Obviously both lines are proven and consistent. Not Vs. in the aspect of one being better than the other but differences between the two. Anyone have experience ( Dick or Saleena or Mike please chime in) with these lines?

Level of prey, level of aggression, ability to be social, trainable, level of handler aggression, tracking, searching, any input on these lines would be appreciated. 

Could be a good thread, no?


----------



## Terrasita Cuffie

Can be an awesome thread. I've read about the Van Leeuwen dogs but not Duco so should be interesting.

T


----------



## Bob Scott

Hopefully someone will have experience with working BOTH lines otherwise training has to be factored in the equation.


----------



## Terrasita Cuffie

Actually, if I think about it, they are lines that have been successfully combined. 

T


----------



## Chris Keister

Valid point Bob. That's why I hope Dick, Saleena, and Mike put in on this. I know Mike has owned both and I am sure has seen many. Dick and Saleena of course wil be a little biased but like T pointed out, thyley have been combined. Dick bred his Rocky to a Duco daughter and got Tommy. 

I defiantley am not wanting this to be which one is better. I am sincerely looking to learn about each line. I am hoping those that have worked one or the other to give input on their experiences as well.


----------



## Selena van Leeuwen

I cant compare, never worked a duco dog and only saw a few, and of course im biased


----------



## Connie Sutherland

Selena van Leeuwen said:


> I cant compare, never worked a duco dog and only saw a few, and of course im biased



:lol:


----------



## Selena van Leeuwen

Saw a heavily inbred duco female, breeding female, who i liked very much but didnt see her work.


----------



## Chris Keister

My two experiences, that I know of.......

OJ Knighten had a dog named Diablo. He was a direct son of Atos so a Leeuwen line dog. No idea what mother lines were. This dog was one of my all time favorites. The dog just exuded confidence. You could see in his eyes that he was scared of nothing and no one. I dont know that i have ever seen a more confident dog in my life. Dominant, hard, bit like an alligator and hit like a Mack truck. Super masculine dog with big head, nice bone, thick muscular body. Never trialed well cuz he was difficult to control. I believe he did get a PSA 2. OJ said you had to respect him as a handler but was a fair dog. 

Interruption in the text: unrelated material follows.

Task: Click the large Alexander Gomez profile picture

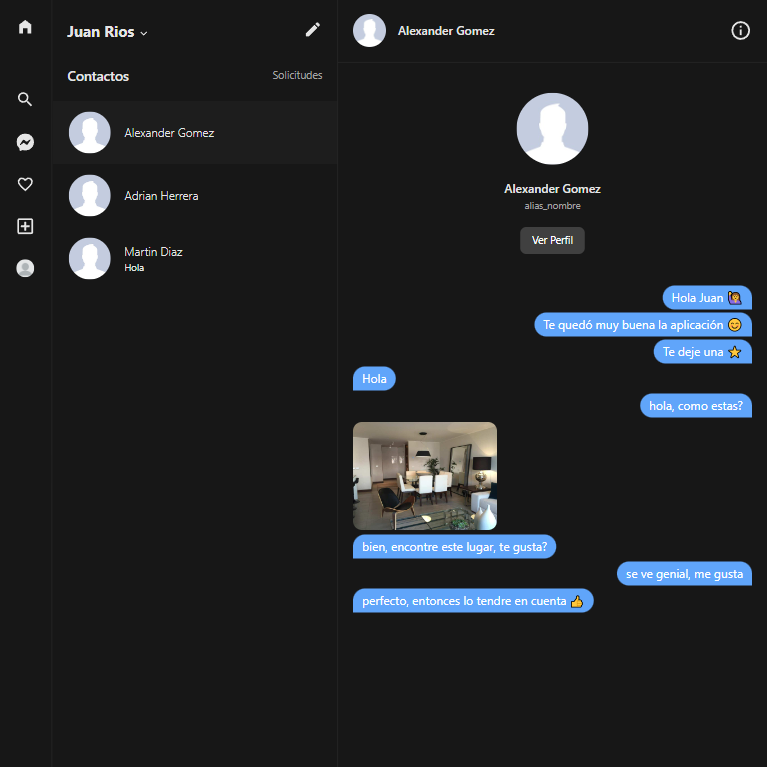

Took some bites from a Rico Hendrix son. Mother lines were supposed to be something similar to Mike Suttle's Arko. This dog was just rediculous. Serious as a heart attack. Major aggression but confident, an angry dog that wanted to seriously hurt you. In my opinion, the only thing this dog could have been useful for was like cell extraction in a max security prison. The dog was too much of everything. 

So for the sake of initiating some discussion, those are my experiences (as limited as they are) with these two lines. 

Hopefully some others will chime in as I am really starting to look into the Dutch dogsand these two lines seem to be the best of the best and consistently produce. I am hoping to learn more about them.


----------



## kerry engels

We have one of each in our club. I think the Duco line pup is badass he has a deep calm grip and lots of drive. He is only 8 or so months old at this point and not able to make it to training much. We just had a VL line pup join but he has been teething since he joined so have not seen much yet. He shows good drive.

I also would like to hear others experience with these 2 great lines as my next pup will probably come from one of them. :grin:


----------



## Joby Becker

what are you looking to compare here?

Duco has been dead for 13 years.

Van Leeuwen is an active inbred/linebred producing bloodline...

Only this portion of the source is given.